Initiële opleiding tot uitvoerend politievrijwilliger

De vernieuwde initiële opleiding Vrijwillige politie 2.0 is gestart. Recent werd de opleiding al teruggebracht van drie naar één jaar. Maar er is meer veranderd en aangepast. Zo wordt de opleiding vanaf nu aangeboden op basis van blended learning. Dit is een vorm van leren waarbij gebruikgemaakt wordt van een combinatie van afstands- en contactonderwijs. Studenten delen zelf hun studiemomenten in en kunnen zo een studieplanning maken die precies past bij het eigen werk- en leefritme. Gedurende de opleiding beoordelen docenten en praktijkbegeleiders de studenten. De opleiding wordt afgesloten met één kennistoets en één proeve van bekwaamheid. De kennistoets omvat alle theorie en de bekwaamheidsproef heeft betrekking op de kerntaak handhaving.

Specifieke vaardigheden noodzakelijk

Naast de algemene toelatingseisen vereist de opleiding specifieke vaardigheden. Juist door blendend learning hebben studenten een hoge mate van zelfstandigheid en discipline nodig om deze opleiding tot een positief einde te brengen. Daarnaast moeten studenten over goede digitale vaardigheden beschikken, omdat het merendeel van de opleiding bestaat uit zelfstudie met behulp van de computer.

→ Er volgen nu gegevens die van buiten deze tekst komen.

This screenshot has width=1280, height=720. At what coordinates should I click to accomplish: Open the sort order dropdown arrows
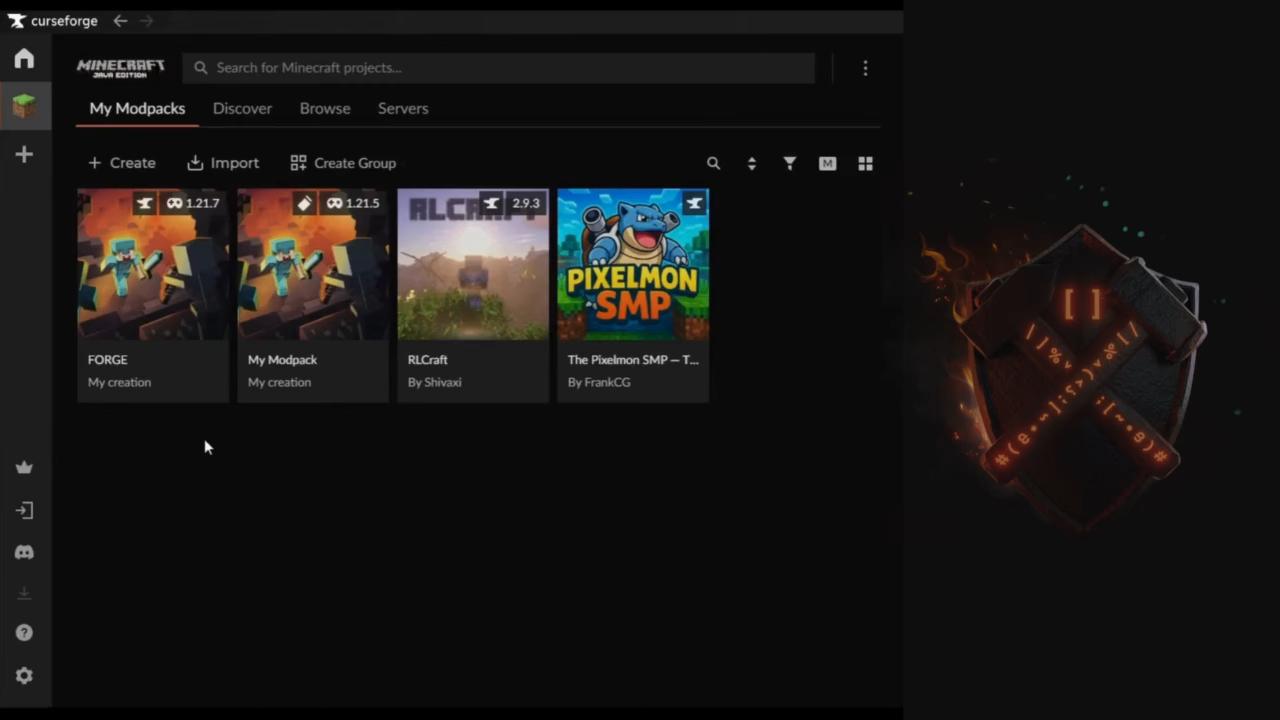[751, 163]
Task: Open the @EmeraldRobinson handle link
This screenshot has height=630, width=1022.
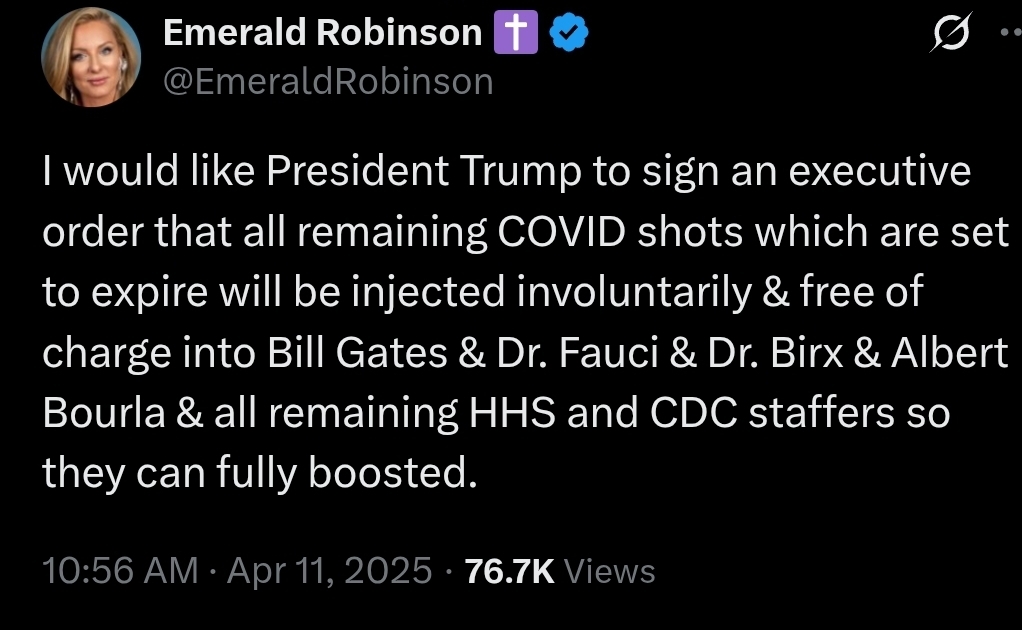Action: click(328, 82)
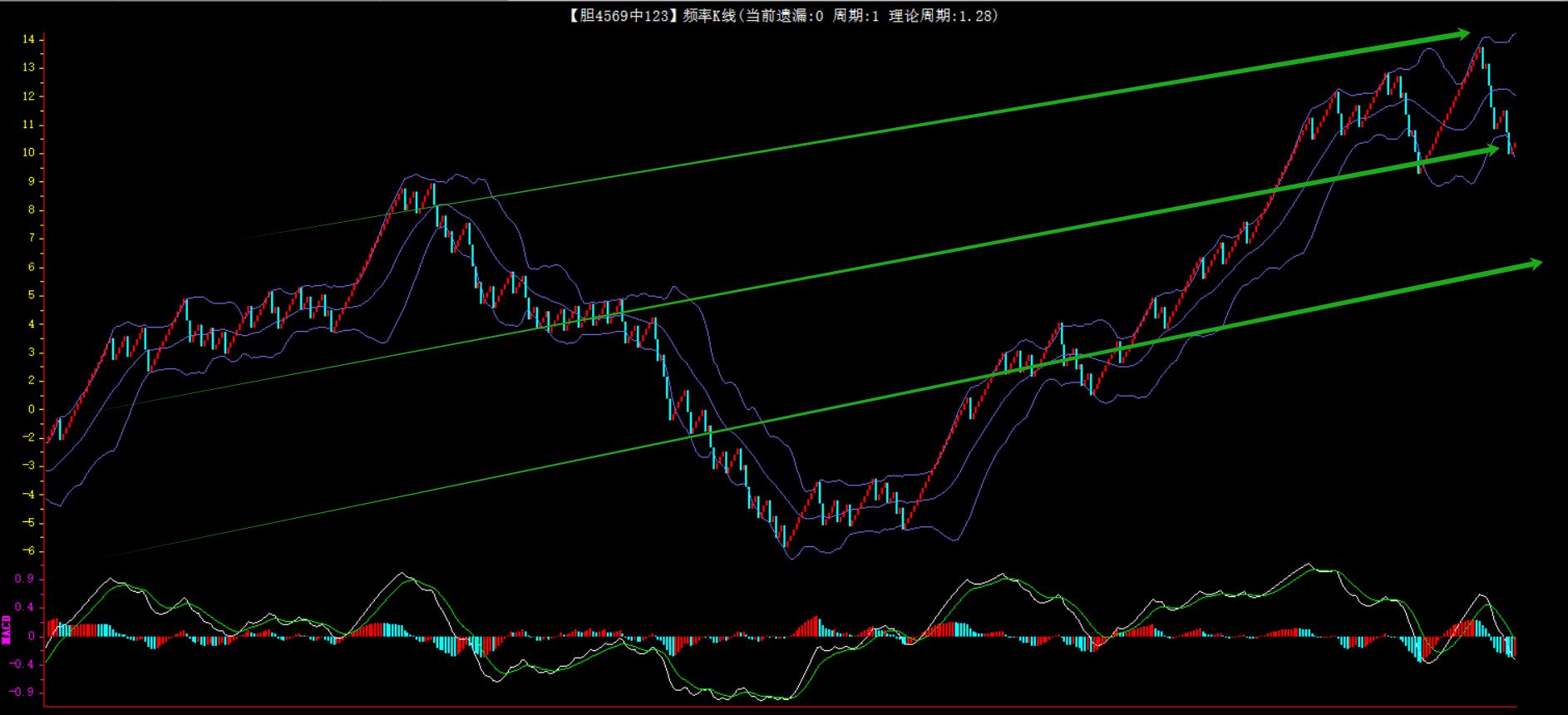Select the 当前遗漏:0 text in the header

(784, 16)
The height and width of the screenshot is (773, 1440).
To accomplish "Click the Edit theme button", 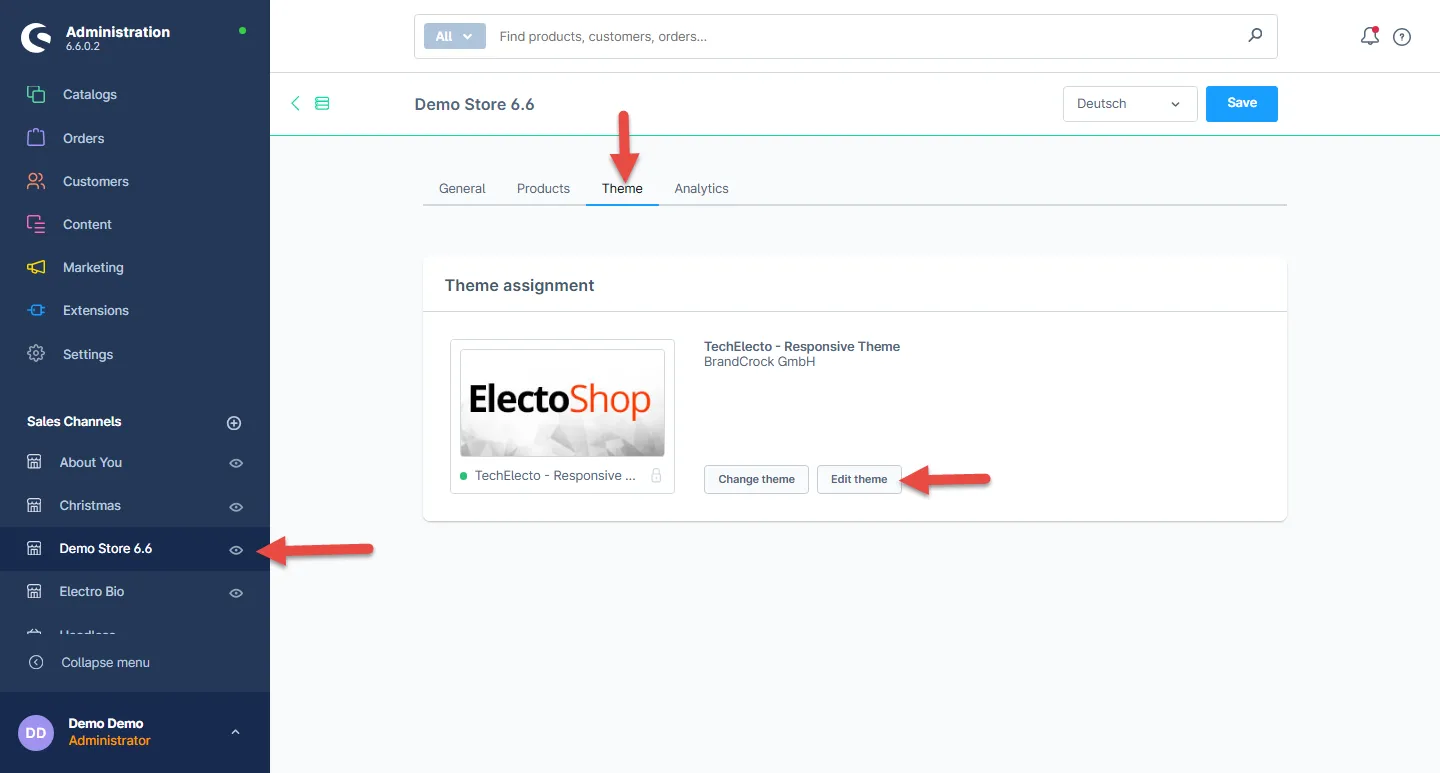I will pos(859,479).
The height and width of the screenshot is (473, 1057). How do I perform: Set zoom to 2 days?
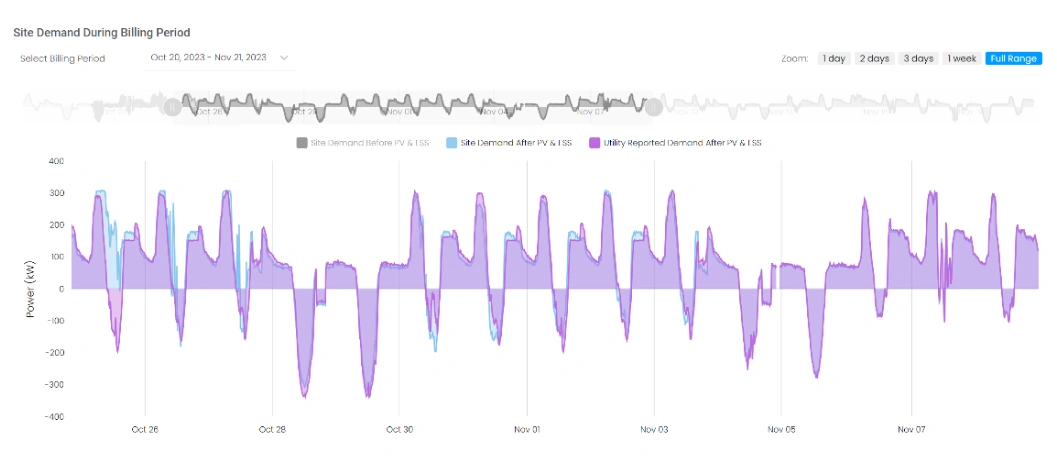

De opleiding is in een aantal blokken verdeeld:

  • Algemeen: In dit blok worden algemene vaardigheden geleerd op het gebied van geweldbeheersing en hulpverlening. Het succesvol afsluiten van deze trainingen is noodzakelijk om te kunnen deelnemen aan de stageperioden Surveilleren en Verkeerscontrole.
  • Taak van de vrijwillige politie: Studenten maken kennis met het vak, de politieacademie en het korps. De organisatie van de nationale politie, je taak als vrijwilliger en het werken in een democratie staan hier centraal.
  • Surveilleren: Studenten leren wat belangrijk is bij een surveillance in het publieke domein, hoe op te treden tegen strafbare feiten en wat de daarbij behorende bevoegdheden uit het wetboek van strafvordering zijn.
  • Verkeerscontrole: Naast de theorie over verkeerscontroles worden studenten ook door middel van een simulatie voorbereid op de stage. Elk blok bestaat uit een theoriegedeelte, praktijktrainingen, simulaties en wordt afgesloten met een stageperiode.

De opleiding duurt ongeveer 57 weken (vakanties niet meegerekend). Gemiddeld zijn er twee lesavonden per week. De initiële opleiding is op MBO-2 niveau. De LOPV pleit ervoor dat er ook initiële opleidingen op hogere niveaus worden ontwikkeld en aangeboden aan politievrijwilligers. Hiervoor ontwikkelt de politie momenteel beleid.